Koranza (Κώρανζα) was a town of central Caria. It was a polis (city-state) and controlled the sanctuary of Apollo and Artemis at Lagina before the foundation of Stratonicea. Its original name was Koarrenda (Κοάρρενδα) or similar.

==Name==

The name of Koranza has many different spellings in antiquity: Koarrenda, Koarenda, Koarenza, Koaranza, Koranza, and Koraza were all used. Confusion arose from the use of Greek to spell a Carian name. The native Carian spelling is not known. The name may genuinely have undergone sound changes in the local dialect over the 4th and 3rd centuries BCE, with the first syllable shifting and the final /-nd-/ becoming /-(d)z-/ (spelled with a Greek zeta). As a result, its earliest known name was Koarrenda (Κοάρρενδα) and its latest Koraza (Κωραζα).

The original form of the name may have had the animative suffix -and-/-end- seen in many other Anatolian place names, such as Miletus (originally Millawanda), which individualised stems for use as a place name. The stem of Koar-enda may then have been related to Luwian ku(a)ri- or Hittite kuera-, both meaning 'field'. Koranza was probably named for the specific field it was situated in, close to Lagina (modern Turgut). A similar name appears in Hittite inscriptions of the 2nd millennium BCE: Kuranda.

==History==

Koranza was originally known as Koarrenda, governed and inhabited by the community of the Koarrendians (Κοαρρενδεις). It was presumably located close to Lagina; inscribed laws of the community of the Koarrendians were reused in the foundations of the magnificent temple of Hekate at Lagina, which was built in the 2nd or 1st centuries BCE. The Koarrendians presumably controlled this important sanctuary in central Caria before the foundation of Stratonicea in the mid-3rd century BCE.

The earliest inscriptions from Koranza describe it as a polis: a city-state according to Greek tradition.

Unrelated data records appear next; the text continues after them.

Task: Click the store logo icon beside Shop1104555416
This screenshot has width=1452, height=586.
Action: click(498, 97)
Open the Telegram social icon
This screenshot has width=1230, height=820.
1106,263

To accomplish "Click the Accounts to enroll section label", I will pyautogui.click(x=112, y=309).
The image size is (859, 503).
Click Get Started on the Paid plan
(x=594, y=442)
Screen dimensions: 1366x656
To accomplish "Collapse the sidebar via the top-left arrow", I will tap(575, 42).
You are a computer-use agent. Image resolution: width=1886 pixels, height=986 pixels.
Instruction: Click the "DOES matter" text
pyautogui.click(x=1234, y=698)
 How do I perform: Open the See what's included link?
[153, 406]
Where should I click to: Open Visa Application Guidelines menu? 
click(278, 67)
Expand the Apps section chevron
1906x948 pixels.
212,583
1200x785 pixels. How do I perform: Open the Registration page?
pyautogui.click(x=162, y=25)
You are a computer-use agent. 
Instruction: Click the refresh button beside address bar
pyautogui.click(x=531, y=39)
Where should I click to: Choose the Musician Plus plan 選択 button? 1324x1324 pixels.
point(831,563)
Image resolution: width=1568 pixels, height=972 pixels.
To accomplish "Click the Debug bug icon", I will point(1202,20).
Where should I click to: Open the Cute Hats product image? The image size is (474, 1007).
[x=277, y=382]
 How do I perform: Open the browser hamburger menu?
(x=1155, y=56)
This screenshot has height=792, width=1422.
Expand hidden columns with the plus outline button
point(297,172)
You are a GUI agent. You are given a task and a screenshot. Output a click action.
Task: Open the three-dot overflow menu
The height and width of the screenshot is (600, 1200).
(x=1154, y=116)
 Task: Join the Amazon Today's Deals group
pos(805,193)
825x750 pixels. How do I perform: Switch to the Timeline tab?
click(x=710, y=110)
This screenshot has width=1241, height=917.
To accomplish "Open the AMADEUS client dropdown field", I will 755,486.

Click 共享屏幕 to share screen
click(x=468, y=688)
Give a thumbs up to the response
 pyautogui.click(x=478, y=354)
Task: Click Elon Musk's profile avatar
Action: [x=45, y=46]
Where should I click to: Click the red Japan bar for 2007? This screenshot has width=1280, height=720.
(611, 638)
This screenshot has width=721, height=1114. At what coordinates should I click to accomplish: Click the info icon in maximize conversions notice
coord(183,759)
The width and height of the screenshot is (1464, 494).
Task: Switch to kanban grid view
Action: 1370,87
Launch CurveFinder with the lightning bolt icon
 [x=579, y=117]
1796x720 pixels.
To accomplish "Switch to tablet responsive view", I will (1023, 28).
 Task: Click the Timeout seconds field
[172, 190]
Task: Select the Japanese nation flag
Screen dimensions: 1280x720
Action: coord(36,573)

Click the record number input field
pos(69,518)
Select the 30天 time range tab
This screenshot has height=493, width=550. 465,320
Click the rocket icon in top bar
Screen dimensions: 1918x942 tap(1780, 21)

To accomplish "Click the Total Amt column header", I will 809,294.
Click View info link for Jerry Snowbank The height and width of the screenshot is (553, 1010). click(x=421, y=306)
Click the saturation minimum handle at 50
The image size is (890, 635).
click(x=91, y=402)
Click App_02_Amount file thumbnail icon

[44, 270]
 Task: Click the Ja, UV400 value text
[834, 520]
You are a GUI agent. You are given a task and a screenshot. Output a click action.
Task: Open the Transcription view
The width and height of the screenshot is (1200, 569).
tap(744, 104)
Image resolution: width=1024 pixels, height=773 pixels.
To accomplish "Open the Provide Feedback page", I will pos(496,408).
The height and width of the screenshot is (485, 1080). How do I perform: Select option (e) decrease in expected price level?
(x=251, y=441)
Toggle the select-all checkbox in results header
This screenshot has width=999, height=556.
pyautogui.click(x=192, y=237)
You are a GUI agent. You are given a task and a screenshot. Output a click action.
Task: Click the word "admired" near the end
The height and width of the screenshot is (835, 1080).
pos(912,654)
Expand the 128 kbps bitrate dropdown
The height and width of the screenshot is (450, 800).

No Carian inscriptions from Koranza are known.

Koranza sent envoys on behalf of its polis community (i.e. Koarrenzians, Κοαρρενζεις) to witness what was probably a land transaction in southern Caria, as documented by a fragmentary mid-4th century BCE inscription from Sekköy, between ancient Mylasa and Ceramus. Ancient Koranza was clearly engaged in regional diplomacy in the time of Hecatomnid rule. Ambassadors from many other Carian communities were also present, including Hydai, Caunus, Alabanda, Latmus, Pladasa, Ceramus, Ouranus, and Koliurga.

One of Koranza's earliest inscriptions dates itself to the reigns of Philip III of Macedon and his satrap Asander. Koranza is therefore one of many Carian communities whose epigraphic evidence points to greater engagement in the political interactions of the Hellenistic world under Asander, alongside Amyzon, Heraclea at Latmus, and elsewhere. This inscription records how Asander confirmed a previous privilege of tax exemption (ateleia) conferred by Mausolus, the earlier Hecatomnid satrap.

An inscription from Labraunda describes Eupolemus using Koranza as a base for his army, presumably while fighting Antigonus I Monophthalmus in the mid-310s BCE. It was still an important town in the 290s BCE, when the reign of Pleistarchus dates a proxeny inscription issued by Hyllarima for a man from Koranza.

Koranza was eclipsed by the Seleukid foundation of Stratonicea to its southeast in the 260s BCE. This Macedonian colony which drew on Koranza and other Carian communities nearby to supplement its population. Koranza lost control of the sanctuary at Lagina to Stratonicea, and quickly became a subdivision (deme) within the territory of the larger city.

==Religion==

The religious life of Koranza was dominated by Lagina. Before the temple of Hekate at Lagina was built by the Stratoniceans in the Hellenistic period, the principal gods at Lagina were the divine pair Apollo and Artemis, whose worship must have been central to the civic life of the Koarrendians. An inscription from c. 350 BCE records the dedication of woodland to Artemis and Apollo by a married couple from Koranza.

Smaller cults were also important. A unique inscription from the foundations of the temple of Hekate at Lagina describe regulations for a private family cult at Koranza. Worship was for the 'fates' or 'daimons' (ἀγαθοί δαίμονες) of two locals called Leros and Kosinas. Uniquely, Leros was not dead when his cult was set up, because the inscription specified that he (and his descendants thereafter) could have the thigh of the sacrificial ram to eat every year. This was therefore not ancestor-worship, at least initially. The inscription has regulations for the succession of the priesthood within the family over several generations, so presumably looked ahead beyond the death of Leros. As well as regular animal sacrifice, the inscription notes that this family cult would receive an altar.